● Exercise instructions:
Once the line with "Open the Projets" is found in the entries below, print it and each following line exactly, stopping after the line with "Given: Click the Stashed Changes tray icon"; print nothing else.

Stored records

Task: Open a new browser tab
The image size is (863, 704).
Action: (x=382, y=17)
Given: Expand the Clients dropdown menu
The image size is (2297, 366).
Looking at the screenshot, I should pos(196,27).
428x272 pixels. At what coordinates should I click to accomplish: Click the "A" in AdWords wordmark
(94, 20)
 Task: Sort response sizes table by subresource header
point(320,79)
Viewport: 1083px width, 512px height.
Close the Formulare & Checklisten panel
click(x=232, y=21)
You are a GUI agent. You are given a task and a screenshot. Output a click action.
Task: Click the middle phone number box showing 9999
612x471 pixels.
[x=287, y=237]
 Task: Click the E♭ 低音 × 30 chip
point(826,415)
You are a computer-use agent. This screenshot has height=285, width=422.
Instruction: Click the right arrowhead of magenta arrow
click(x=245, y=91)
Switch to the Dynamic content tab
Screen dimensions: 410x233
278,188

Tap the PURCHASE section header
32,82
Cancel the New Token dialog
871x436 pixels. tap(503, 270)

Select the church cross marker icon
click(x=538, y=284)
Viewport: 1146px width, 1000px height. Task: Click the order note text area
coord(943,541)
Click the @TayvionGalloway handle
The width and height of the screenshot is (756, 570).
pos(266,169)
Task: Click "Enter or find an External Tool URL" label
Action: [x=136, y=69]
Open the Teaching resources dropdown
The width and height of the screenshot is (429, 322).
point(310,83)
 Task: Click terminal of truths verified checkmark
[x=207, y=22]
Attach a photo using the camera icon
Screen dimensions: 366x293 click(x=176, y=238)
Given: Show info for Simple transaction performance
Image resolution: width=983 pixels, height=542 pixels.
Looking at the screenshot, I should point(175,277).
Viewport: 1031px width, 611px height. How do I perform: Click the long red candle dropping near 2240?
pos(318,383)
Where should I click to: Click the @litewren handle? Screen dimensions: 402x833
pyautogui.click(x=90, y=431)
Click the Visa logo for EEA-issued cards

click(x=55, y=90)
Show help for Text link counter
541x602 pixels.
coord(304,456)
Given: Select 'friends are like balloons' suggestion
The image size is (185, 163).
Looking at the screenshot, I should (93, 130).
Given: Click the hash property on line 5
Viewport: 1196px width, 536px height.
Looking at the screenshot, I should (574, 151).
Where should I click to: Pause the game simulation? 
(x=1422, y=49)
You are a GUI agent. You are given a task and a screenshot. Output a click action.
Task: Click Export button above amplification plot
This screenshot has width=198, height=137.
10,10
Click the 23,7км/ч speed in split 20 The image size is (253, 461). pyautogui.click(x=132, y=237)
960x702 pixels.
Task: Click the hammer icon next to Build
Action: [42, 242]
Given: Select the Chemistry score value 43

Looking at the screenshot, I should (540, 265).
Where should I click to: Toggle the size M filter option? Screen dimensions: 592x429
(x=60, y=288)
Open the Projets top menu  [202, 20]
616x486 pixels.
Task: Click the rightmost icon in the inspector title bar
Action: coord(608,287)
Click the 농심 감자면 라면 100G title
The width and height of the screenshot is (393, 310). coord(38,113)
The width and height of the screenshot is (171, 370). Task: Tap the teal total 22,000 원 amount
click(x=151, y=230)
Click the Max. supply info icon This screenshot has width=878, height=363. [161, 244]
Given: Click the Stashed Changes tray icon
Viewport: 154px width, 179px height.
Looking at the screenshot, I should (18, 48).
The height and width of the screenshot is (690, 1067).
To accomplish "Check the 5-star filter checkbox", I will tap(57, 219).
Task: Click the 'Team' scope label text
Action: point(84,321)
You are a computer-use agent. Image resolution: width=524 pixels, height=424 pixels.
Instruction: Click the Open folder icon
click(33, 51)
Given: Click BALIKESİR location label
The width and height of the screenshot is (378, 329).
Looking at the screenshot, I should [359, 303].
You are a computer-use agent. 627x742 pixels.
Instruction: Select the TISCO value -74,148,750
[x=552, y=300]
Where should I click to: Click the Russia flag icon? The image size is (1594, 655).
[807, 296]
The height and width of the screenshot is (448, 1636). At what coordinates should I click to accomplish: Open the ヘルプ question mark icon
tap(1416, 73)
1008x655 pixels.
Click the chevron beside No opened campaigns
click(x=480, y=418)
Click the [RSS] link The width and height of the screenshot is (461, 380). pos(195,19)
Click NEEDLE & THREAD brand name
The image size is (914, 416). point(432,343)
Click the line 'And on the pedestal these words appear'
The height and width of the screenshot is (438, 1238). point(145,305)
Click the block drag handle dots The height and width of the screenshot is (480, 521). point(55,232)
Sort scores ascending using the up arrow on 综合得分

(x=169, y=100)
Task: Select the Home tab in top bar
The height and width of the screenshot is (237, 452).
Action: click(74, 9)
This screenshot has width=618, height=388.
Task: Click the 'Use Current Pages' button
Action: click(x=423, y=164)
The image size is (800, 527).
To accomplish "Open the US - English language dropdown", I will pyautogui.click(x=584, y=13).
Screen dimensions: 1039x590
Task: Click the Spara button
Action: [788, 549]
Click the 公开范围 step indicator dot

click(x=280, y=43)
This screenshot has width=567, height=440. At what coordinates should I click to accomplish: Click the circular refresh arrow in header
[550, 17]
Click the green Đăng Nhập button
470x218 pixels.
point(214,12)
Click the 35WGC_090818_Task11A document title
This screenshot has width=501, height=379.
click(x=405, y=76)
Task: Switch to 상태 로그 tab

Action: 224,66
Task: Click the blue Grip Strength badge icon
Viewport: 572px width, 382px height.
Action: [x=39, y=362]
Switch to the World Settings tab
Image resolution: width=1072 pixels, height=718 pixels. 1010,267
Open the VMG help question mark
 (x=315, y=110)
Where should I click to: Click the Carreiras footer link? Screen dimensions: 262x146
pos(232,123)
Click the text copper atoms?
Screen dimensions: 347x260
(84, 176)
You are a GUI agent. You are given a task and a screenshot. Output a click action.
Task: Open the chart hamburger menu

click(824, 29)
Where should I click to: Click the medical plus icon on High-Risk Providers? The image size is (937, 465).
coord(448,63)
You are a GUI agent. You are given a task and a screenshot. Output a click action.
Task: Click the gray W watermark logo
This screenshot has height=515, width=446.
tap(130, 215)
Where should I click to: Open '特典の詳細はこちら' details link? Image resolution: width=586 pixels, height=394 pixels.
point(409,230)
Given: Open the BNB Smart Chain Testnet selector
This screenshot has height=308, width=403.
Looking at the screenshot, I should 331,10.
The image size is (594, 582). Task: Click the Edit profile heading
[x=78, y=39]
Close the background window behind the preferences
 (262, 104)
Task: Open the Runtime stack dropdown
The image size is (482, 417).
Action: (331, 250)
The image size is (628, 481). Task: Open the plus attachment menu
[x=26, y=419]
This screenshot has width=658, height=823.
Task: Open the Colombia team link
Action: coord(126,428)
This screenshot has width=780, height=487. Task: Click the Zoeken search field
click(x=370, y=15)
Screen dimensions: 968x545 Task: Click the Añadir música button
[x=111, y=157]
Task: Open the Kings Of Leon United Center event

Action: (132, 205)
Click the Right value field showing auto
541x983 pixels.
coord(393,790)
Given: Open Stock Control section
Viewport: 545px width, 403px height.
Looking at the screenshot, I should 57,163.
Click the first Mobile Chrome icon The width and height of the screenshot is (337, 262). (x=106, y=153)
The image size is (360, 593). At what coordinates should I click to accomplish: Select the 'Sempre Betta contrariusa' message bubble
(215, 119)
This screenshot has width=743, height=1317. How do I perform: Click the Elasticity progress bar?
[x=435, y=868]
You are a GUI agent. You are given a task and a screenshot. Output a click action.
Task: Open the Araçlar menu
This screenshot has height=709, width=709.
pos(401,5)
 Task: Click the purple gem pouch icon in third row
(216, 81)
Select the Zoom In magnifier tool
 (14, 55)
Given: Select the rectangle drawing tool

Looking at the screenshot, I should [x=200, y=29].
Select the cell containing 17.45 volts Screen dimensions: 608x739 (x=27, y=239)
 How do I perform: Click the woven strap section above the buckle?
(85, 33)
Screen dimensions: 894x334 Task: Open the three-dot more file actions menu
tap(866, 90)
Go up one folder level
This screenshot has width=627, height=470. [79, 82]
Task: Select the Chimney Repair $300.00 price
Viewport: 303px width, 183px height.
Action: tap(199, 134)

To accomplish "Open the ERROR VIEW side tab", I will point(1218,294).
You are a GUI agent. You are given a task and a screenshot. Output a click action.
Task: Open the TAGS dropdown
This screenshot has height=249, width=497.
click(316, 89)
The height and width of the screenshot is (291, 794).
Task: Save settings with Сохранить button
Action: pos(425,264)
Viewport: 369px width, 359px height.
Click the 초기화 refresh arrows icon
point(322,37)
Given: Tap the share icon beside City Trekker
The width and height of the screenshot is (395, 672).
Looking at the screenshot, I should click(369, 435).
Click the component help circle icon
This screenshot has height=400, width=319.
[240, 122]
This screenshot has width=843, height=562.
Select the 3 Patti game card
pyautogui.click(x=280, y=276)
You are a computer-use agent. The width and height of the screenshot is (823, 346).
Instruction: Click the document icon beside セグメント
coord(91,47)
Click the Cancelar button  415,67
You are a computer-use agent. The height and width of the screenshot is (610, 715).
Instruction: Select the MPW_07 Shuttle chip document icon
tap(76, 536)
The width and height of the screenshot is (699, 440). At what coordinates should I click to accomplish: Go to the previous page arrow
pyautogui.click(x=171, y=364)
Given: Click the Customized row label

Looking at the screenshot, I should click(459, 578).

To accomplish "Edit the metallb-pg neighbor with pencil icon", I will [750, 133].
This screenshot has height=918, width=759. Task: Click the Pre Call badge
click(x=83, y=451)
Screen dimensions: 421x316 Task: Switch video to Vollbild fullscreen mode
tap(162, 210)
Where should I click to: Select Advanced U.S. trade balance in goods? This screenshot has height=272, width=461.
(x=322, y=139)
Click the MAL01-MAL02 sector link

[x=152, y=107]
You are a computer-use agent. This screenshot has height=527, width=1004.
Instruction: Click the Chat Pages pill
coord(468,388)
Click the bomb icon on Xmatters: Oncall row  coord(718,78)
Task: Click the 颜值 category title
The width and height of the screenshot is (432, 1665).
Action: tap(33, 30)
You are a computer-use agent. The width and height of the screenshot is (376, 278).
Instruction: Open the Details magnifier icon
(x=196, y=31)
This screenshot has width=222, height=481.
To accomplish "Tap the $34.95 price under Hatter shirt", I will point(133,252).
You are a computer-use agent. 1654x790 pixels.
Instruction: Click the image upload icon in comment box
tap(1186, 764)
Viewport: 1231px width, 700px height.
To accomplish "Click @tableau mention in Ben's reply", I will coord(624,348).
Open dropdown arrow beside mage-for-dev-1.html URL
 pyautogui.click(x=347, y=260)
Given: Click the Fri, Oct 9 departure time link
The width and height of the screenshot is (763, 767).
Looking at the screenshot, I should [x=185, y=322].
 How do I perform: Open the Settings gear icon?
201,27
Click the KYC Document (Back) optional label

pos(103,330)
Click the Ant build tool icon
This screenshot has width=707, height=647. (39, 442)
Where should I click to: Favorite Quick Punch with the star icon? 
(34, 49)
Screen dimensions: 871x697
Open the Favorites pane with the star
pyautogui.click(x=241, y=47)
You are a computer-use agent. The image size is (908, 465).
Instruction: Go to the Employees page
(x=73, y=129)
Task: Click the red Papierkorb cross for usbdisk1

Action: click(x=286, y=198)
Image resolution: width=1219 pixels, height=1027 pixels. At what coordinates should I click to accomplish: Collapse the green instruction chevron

● Written answer:
Open the Projets top menu  [202, 20]
616x486 pixels.
Task: Click the rightmost icon in the inspector title bar
Action: coord(608,287)
Click the 농심 감자면 라면 100G title
The width and height of the screenshot is (393, 310). coord(38,113)
The width and height of the screenshot is (171, 370). Task: Tap the teal total 22,000 원 amount
click(x=151, y=230)
Click the Max. supply info icon This screenshot has width=878, height=363. [161, 244]
Given: Click the Stashed Changes tray icon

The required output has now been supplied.